- Press Release
- Jan 31, 2023
UCLA Astronomers Find Evidence of Planet Formation in the Sigma Herculis System
UCLA astronomers have discovered evidence that planet
formation may have occurred or may be occurring around the
binary system sigma Herculis.
The astronomers — Christine Chen and Michael Jura, found
that observations of outflowing gas from around sigma
Herculis suggest the existence of a parent body reservoir
that is sufficiently massive to form planets.
“There is a tremendous amount of material circulating
around this star, and based on our observations, we
believe that this material may be forming planets, or may
have already formed planets,” said Chen.
As light from the binary system passes through the disk,
it is absorbed by atomic gases. Chen, a post-doctoral
researcher at JPL, and Jura, professor of astronomy at
UCLA, studied the signature that the gas imprints on the
Sigma Herculis is located in the constellation Hercules
about 300 light years from our sun.

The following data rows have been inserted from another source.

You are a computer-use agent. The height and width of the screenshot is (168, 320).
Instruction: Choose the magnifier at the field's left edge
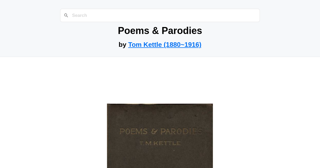pyautogui.click(x=66, y=15)
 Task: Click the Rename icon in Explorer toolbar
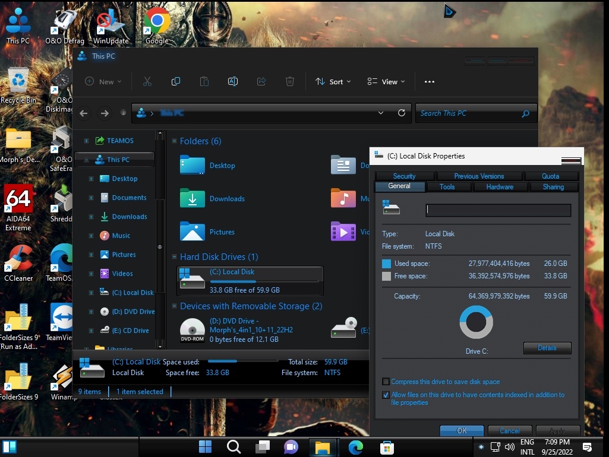[233, 81]
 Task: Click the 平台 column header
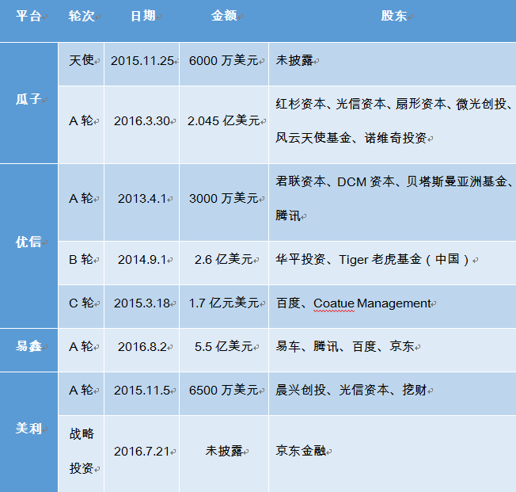coord(28,17)
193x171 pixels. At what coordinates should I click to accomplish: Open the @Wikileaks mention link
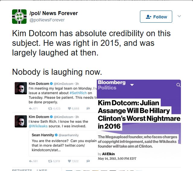[38, 126]
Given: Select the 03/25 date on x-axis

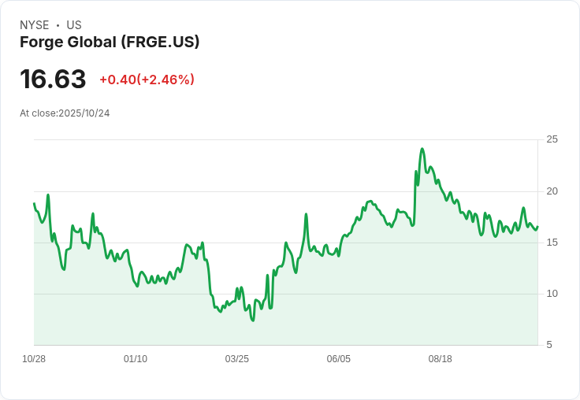Looking at the screenshot, I should coord(237,359).
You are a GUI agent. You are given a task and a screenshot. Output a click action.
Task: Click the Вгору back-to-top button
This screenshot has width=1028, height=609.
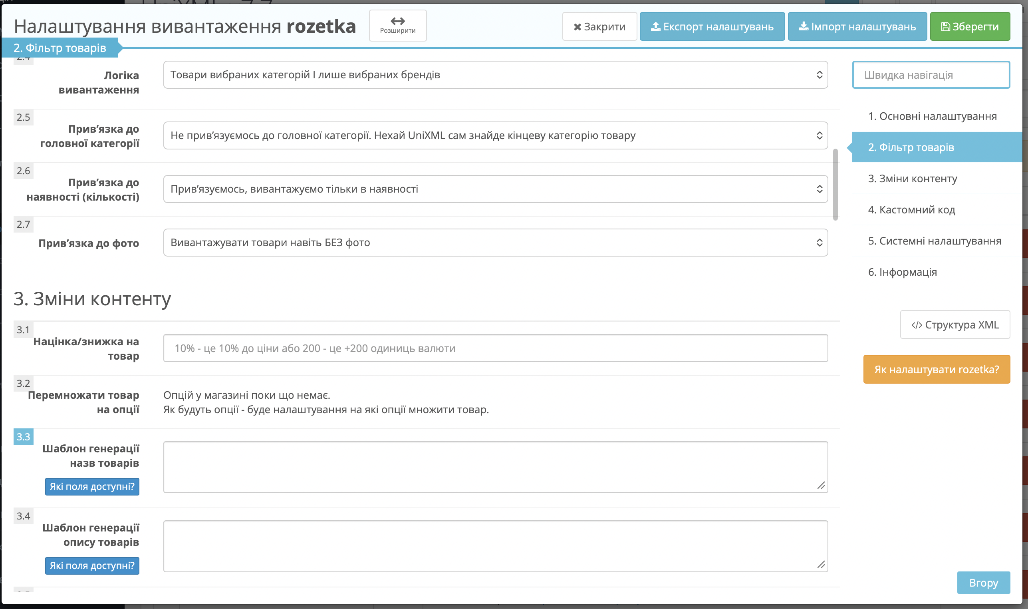[983, 583]
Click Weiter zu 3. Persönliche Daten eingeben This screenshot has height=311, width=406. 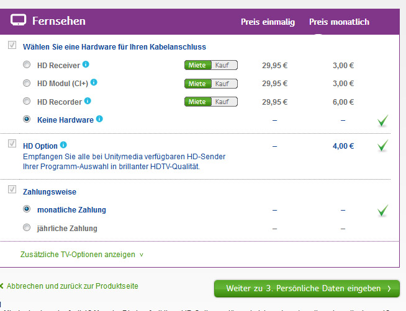tap(307, 289)
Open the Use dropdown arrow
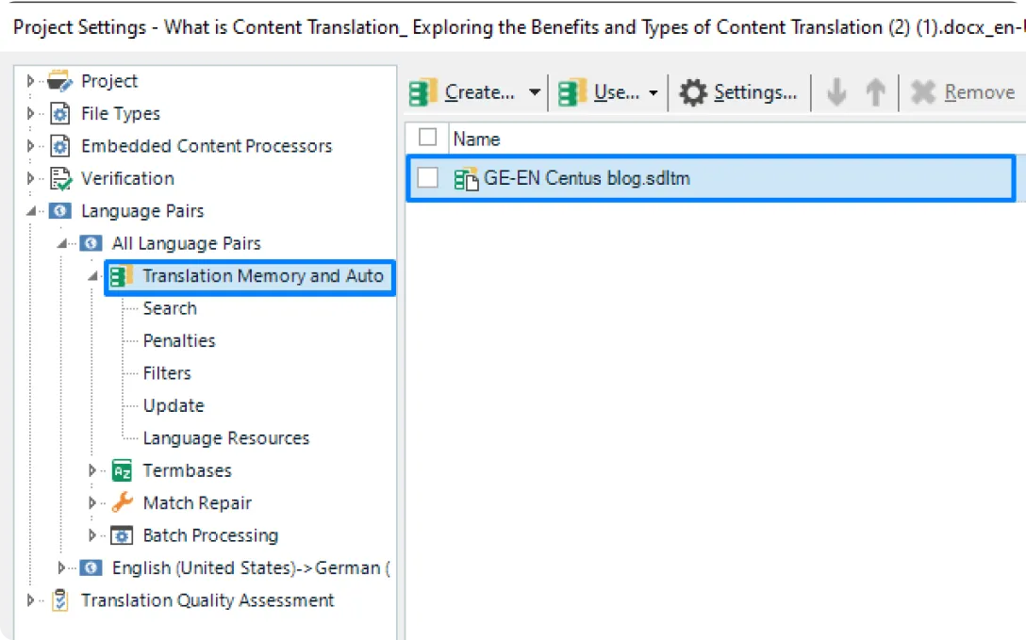 pos(653,91)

The two stars are
separated by 7 Astronomical Units (AU), with the primary
being about two and a half times as massive as our sun.
Sigma Herculis is young in astronomical terms– about
140 million years old, compared to our Sun, which is
4.5 billion years old.
Chen and Jura observed sigma Herculis with the Far
Ultraviolet Spectroscopic Explorer (FUSE), an Earth-
orbiting ultraviolet telescope. Using FUSE, they found
evidence for atomic gas around sigma Herculis which is
outflowing from the circumstellar matter in a wind.
They believe that atoms in the wind are generated by
collisions between parent bodies and are blown out of
the system by radiation pressure from the two stars.
Some of these collisions lead to debris, even as there
is growth into planets.
Other studies of Sigma Herculis by Sergio Fajardo-Acosta
et al. in 1998, found that it possesses 300 Kelvin (80 F)
dust, a relatively high temperature for such material.
Given this high temperature, the grains may be as close
as 20 AU from the hot luminous binary stars.
“We found that the circumstellar gas around sigma Herculis
probably lies in an edge-on disk, which makes it possible
to see the gas,” said Chen. “Building on the earlier
observations that identified dust, we were able to infer
that collisions between large objects were the most likely
source for the dust.”
The discovery of atomic gas around sigma Herculis was
first published in 1989 by Frederick Bruhweiler, Carol
Grady et al.
Chen and Jura hope to refine their findings with
ultraviolet observations of sigma Herculis using the
Hubble Space Telescope.
“We hope to obtain higher resolution ultraviolet spectra
of the system to study the detailed dynamics of the gas,”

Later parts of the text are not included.